251A Poster - 02. Immunity and the microbiome
Thursday April 07, 2:00 PM - 4:00 PM
Endocrine regulation of metabolism and immunity in response to commensal and pathogenic bacteria
Authors: Scott Keith 1,2; Brian Lazzaro 1,2; Brooke McCartney 3
Affiliations: 1) Department of Entomology, Cornell University, Ithaca, NY; 2) Cornell Institute of Host-Microbe Interactions and Disease, Cornell University, Ithaca, NY; 3) Department of Biological Sciences, Carnegie Mellon University, Pittsburgh, PA
Keywords: k. host/pathogen interactions; e. endocrine function
Animals are continuously exposed to diverse populations of environmental microbes ranging from beneficial bacteria to harmful pathogens and must rapidly adjust energy metabolism and immune reactions in response. Circulating hormones can modulate the balance between interrelated physiological processes through effects on gene expression and cell biology. In Drosophila, ecdysone and insulin signaling sustain metabolic homeostasis, developmental growth, and immunity in the context of both commensal microbiota association and infection with pathogens. However we know little about the mechanisms of this regulation, including the extent to which these hormones facilitate immuno-metabolic crosstalk and how interactions with microbes shape that crosstalk. We have identified the neuronal synaptic plasticity factor Arc1, which is homologous to mammalian Arc/Arg3.1 proteins, as a novel host gene that supports larval metabolism and growth in response to microbiota perturbation. We found that Arc1 can function in the insulin-producing cells of the larval brain and the ecdysone-synthesizing prothoracic gland to support development in germ-free (GF) Drosophila, and that hallmarks of insulin and ecdysone signaling were perturbed in GF Arc1 mutants.
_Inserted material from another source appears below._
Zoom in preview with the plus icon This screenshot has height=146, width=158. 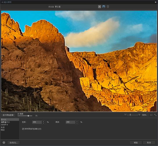click(x=139, y=115)
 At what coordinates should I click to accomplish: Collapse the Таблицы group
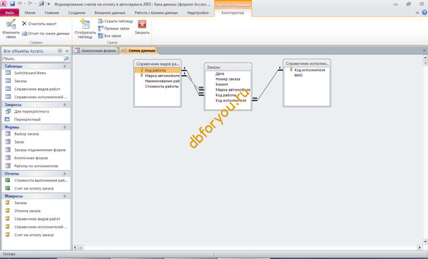(64, 67)
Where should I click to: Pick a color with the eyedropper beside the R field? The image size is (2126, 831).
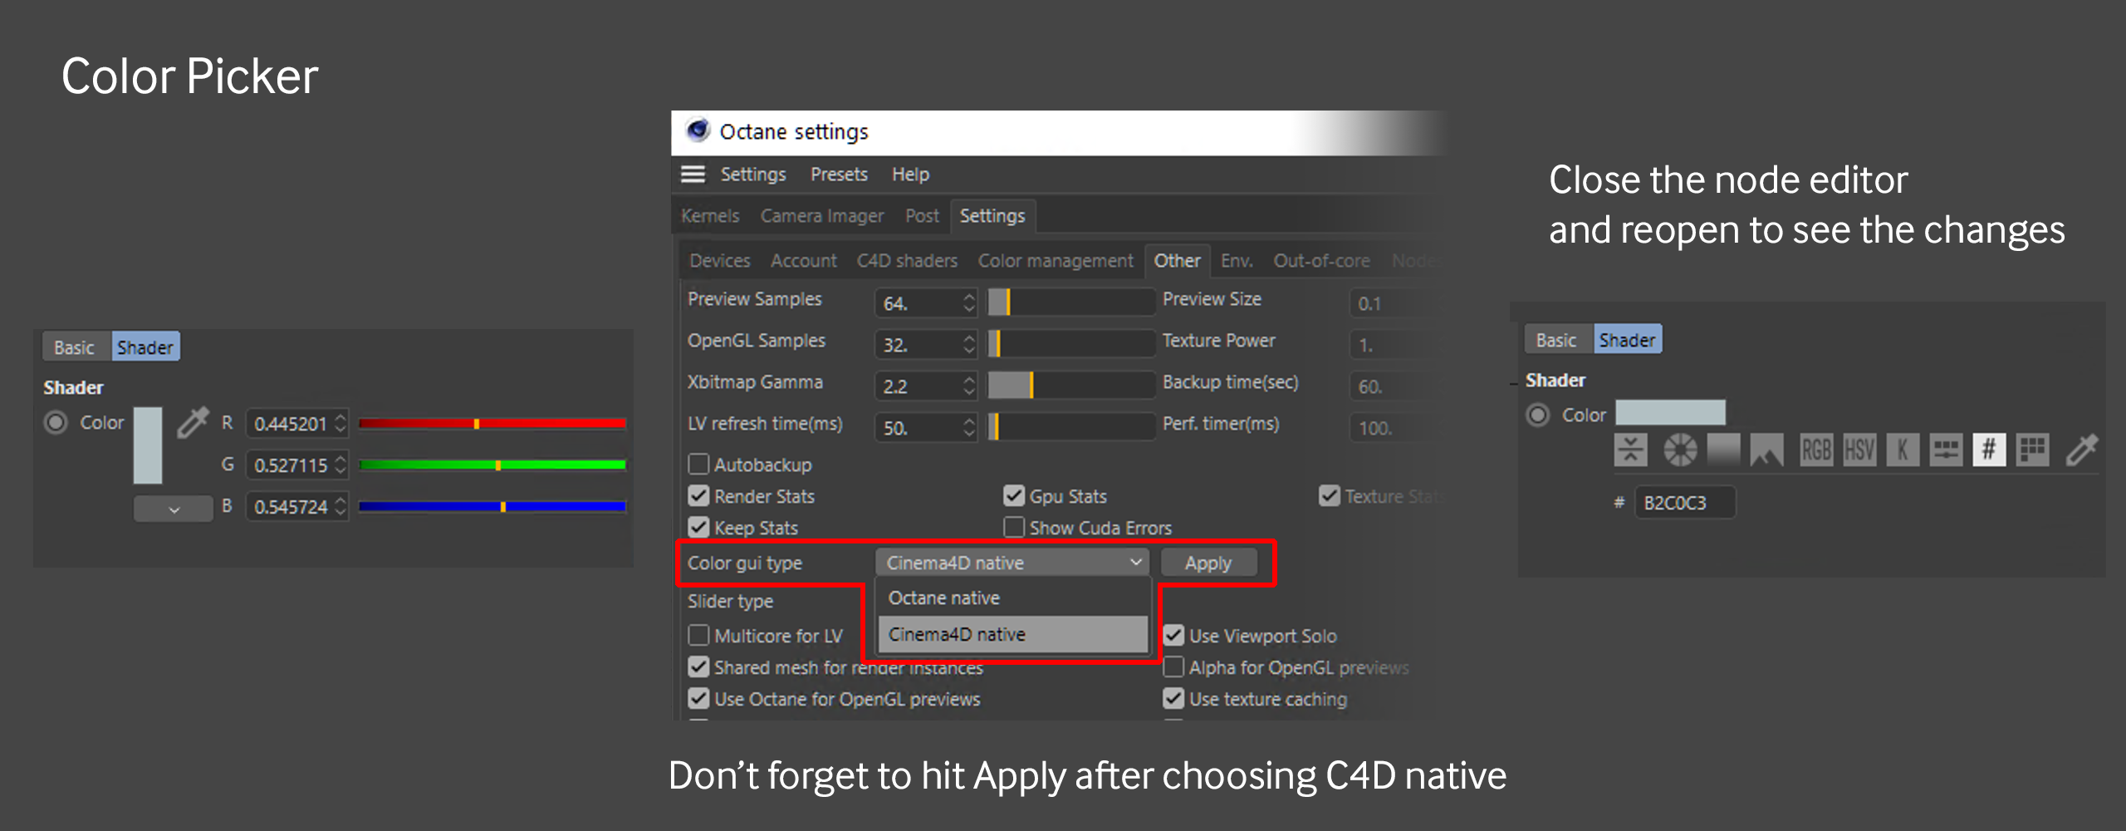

We additionally discovered that flies lacking Arc1 exhibit altered antimicrobial peptide induction levels, increased microbial loads, and increased mortality after systemic infection with the bacterial pathogens Erwinia (Pectinobacter) carotovora and Providencia rettgeri. These data reveal an unexpected new role for Arc proteins, which have been previously studied exclusively in the context of the nervous system. Future work will test whether Arc1 regulation of ecdysone and insulin signaling affects immune responses to systemic infection. Ongoing research will directly investigate how the interplay between ecdysone and insulin signaling in the fat body regulates IMD pathway function and restructures energy metabolism to ensure survival of infection, potentially at the cost of resistance to other stressors like nutritional challenge. Through this work, we will better understand the mechanistic principles of hormone-mediated metabolic and immune system regulation in the context of host-microbe interactions.